• Brano:
****************************************

A chiedergli cosa occorra all’Azzurro Scipioni per andare avanti ti risponde così, Silvano Agosti: “Non serve nulla, tranne me. Quando non ci sarò più io non ci sarà più l’Azzurro Scipioni. Perché nasce da un sentimento di passione, di amore per gli esseri umani che non hanno nulla, neanche una sala dove vedere un capolavoro del cinema. Qui ne vedono trecento. C’è una sala che proietta trecento capolavori della storia del cinema. È come se nei negozi di libri non ci fosse Dostoevskij o Dante, ci fosse solo Dacia Maraini. E Cervantes? E Ariosto?”.

Risponde con le viscere, non con la testa: “Ho passato tutta la mia infanzia e la mia prima giovinezza a piedi nudi sulle colline, ero amico delle volpi, delle farfalle. E da allora rispondo sempre con le viscere. Per cui la mia cultura è completamente diversa da quelli che sono andati a scuola che ragionano con la testa. Mentre la testa la Natura l’ha creata come spazio di passaggio delle emozioni. Che poi durante il sonno vengono parcheggiate nel cervello, dov’è giusto che vadano. Invece gli altri memorizzano le cose a scuola e dopo tre giorni non sanno più niente. E non sanno più niente per tutta la vita. Non perché gli insegnanti siano cattivi, ma perché c’è una perversione, nessuno sa che la scuola è nata con l’industria. C’era il problema: cosa facciamo fare ai bambini dai tre ai dodici anni? Dai dodici anni in su lo sappiamo, mettiamo anche loro a lavorare nelle filande, ma fino a dodici anni? E allora hanno creato dei silos, dove allora c’erano due tre quattro badanti che guardavano i bambini. Poi si sono accorti che se li facevano star seduti… Insomma pian piano è nata la scuola. Che ha rimbambito praticamente dodici generazioni, ha rincretinito il creato”.

****************************************

• Sezione dati:
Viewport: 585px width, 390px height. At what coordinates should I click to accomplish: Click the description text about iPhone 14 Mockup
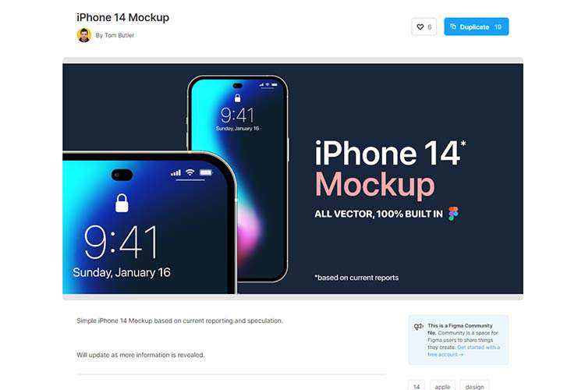point(179,321)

****************************************

• Il tuo compito: Ricopia parola per parola l'intero brano su Silvano Agosti e l'Azzurro Scipioni.

• Risposta:
A chiedergli cosa occorra all’Azzurro Scipioni per andare avanti ti risponde così, Silvano Agosti: “Non serve nulla, tranne me. Quando non ci sarò più io non ci sarà più l’Azzurro Scipioni. Perché nasce da un sentimento di passione, di amore per gli esseri umani che non hanno nulla, neanche una sala dove vedere un capolavoro del cinema. Qui ne vedono trecento. C’è una sala che proietta trecento capolavori della storia del cinema. È come se nei negozi di libri non ci fosse Dostoevskij o Dante, ci fosse solo Dacia Maraini. E Cervantes? E Ariosto?”.

Risponde con le viscere, non con la testa: “Ho passato tutta la mia infanzia e la mia prima giovinezza a piedi nudi sulle colline, ero amico delle volpi, delle farfalle. E da allora rispondo sempre con le viscere. Per cui la mia cultura è completamente diversa da quelli che sono andati a scuola che ragionano con la testa. Mentre la testa la Natura l’ha creata come spazio di passaggio delle emozioni. Che poi durante il sonno vengono parcheggiate nel cervello, dov’è giusto che vadano. Invece gli altri memorizzano le cose a scuola e dopo tre giorni non sanno più niente. E non sanno più niente per tutta la vita. Non perché gli insegnanti siano cattivi, ma perché c’è una perversione, nessuno sa che la scuola è nata con l’industria. C’era il problema: cosa facciamo fare ai bambini dai tre ai dodici anni? Dai dodici anni in su lo sappiamo, mettiamo anche loro a lavorare nelle filande, ma fino a dodici anni? E allora hanno creato dei silos, dove allora c’erano due tre quattro badanti che guardavano i bambini. Poi si sono accorti che se li facevano star seduti… Insomma pian piano è nata la scuola. Che ha rimbambito praticamente dodici generazioni, ha rincretinito il creato”.